You see, before we moved, I would go into her room with her… we’d do a little sing-song of the ABC displayed on her drawers, followed by her turning off the light and subsequently finding me in the dark… then I would stand by her cot and gently prod her to come over… when she did I would pick her up, put her in the cot, and then wait another few minutes while she got the last shred of energy she had out by jumping about the cot like a maniac… and then she would request some water, so I would bring some to her…

And then, she would lie down, I would kiss her forehead, whisper I love you, and creep out of the room while she fell asleep on her own.

Any non-parents wanna become parents after that description?!

Wait, it gets better…

After moving, things have clearly changed. Not only are we in a new house, but she is in a new room, downstairs, while we are upstairs. And also, I decided to start afresh and plonk her straight in a proper bed and out of her cot.

When I tried to leave her room in this house, she would simply follow me out. Well, she could. So why not? It’s a game of course, bedtime that is, and staying up and aggravating your parents is the most natural thing for a toddler to do…

So I had to change things up. Introduce a wind-down routine. We read books. At the moment, our nightly quota is 5 books. Here’s how it goes:

We read 5 books… then I tell her I’m getting her a sip of water… I get the water, while she looks around disinterested, pretending to read, staring at her Dora bedsheets… when I leave the room, she suddenly comes charging after me, now wanting the water…  I go back in her room, giving her water… she reacts very slowly, as if she has just had 10 litres of water… she eventually has water after I threaten her with something, like no more babycinos/no more beach/flies will come into her room if she doesn’t behave… one of these tactics works and after her water she lies in bed… I then turn off the light and sit at the edge of her bed until she falls asleep, and I only can guess at this by the sound of her breathing… and then I proceed to creep out of the room as stealthily as I can, Tom Cruise Mission-Impossible style, my heart racing intensely and breathing a sigh of relief when I am out.

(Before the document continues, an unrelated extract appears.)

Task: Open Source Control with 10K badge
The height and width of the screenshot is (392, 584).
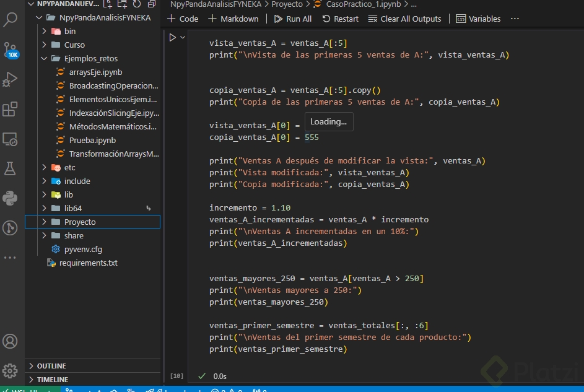Action: click(11, 50)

Don’t ask me what happens if she wakes up while I’m creeping out. It’s happened twice, and it’s so frustrating.

You know, the above would actually be funny if it weren’t happening to me.

The huge difference between the two, other than the obvious varying routines from old house to new, is the fact that in old house, I could leave her to fall asleep on her own since she was in a cot and couldn’t get out… in the new house, if I leave her to fall asleep on her own, she follows me because she can… so to counteract I sit there until she is asleep.

I lose about 30 plus minutes sometimes waiting for her to fall asleep, and then subsequently acting like Tom Cruise on my exit out. That’s 30 plus minutes of writing time, catching-up-on-anything time, me time, lost. It’s not like I’m spending those 30 plus minutes doing something special, or bonding with her. I’m just hunched over, getting cramps in my legs and thinking there is no way I can keep this up when I am eventually pregnant again.

But, lately we’ve been doing something different that makes it all the more bearable.

The last couple of nights I’ve climbed into bed with her to read, instead of sitting on her toybox beside her bed. And tonight, she moved over to make some room, and patted the spot next to her as if to say “here Mum.”

It didn’t change anything about the routine itself, it still played itself out like every other night… but somehow, lying next to her and pointing to animals and letters and colours in her books, was made that much more special by our heads being so close by.

You know non-parents, you should have kids… moments like that are what we live for, and they’re the sweetest gifts there are to receive.

 

 

#239 Her bed is complete

Even though it is, it was actually more intimidating for her to sleep on her Dora the Explorer-sheeted bed tonight, surrounded by her stuffed animals, than it was to sleep the last week on her old mattress on the floor.

imag1558

I know these things take time, and not only is baby girl in a new bedroom, in a new house, in a new suburb, but we’ve now upgraded her from her cot, to a king single bed for goodness sakes.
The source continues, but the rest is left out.